Mares like Blading Gold Ring, who sold for $165,000 in foal to War Front in 2011, can see a big return from their foals at the yearling auctions: Her resulting colt sold for $2.2 million last year, the co-highest price of the 2013 North American yearling sale season. Others, like grade I winner Spain, sold in foal to Storm Cat in 2003 for $5.3 million, may not be so fortunate, with her subsequent foal selling for $150,000, just 2.8% of her cost.
Of all mares offered at Keeneland November from 2000-13, only 23% will sell and have the resulting foal sold as a yearling. Of those yearlings, 52% will bring a higher price than their dam.
To find the yearlings most likely to bring a higher return, we isolated three factors affecting the mare's sales price: covering fee, foal order, and the age of the mare. For the graphs below, only sold mares at Keeneland November 2000-13 and the sold yearlings of those mares were included
Not surprisingly, yearlings bred on higher fees returned a greater percentage of their dam's sales price. On average, yearlings out of dams bred on fees of $15,000 or more sold more than matched their dam's original cost. The worst return was realized by those sired by stallions in the $10,000-14,999 range, with yearlings returning 85% of the dam's price.

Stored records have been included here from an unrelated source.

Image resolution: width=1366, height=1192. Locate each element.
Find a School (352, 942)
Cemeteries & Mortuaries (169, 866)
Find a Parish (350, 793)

Despite statistically stronger average racing performance from foals earlier in birth order and out of younger mares, yearlings from older mares brought a greater return. The first through sixth foals out of a dam brought an average of 60% of the dam's sales price, whereas later foals returned 100% of her price.
This contradiction can be explained by the fact that a mare's value declines as she ages (she has fewer future breeding opportunities), and that the value of a yearling is likely to increase if its dam is older and more accomplished as a producer.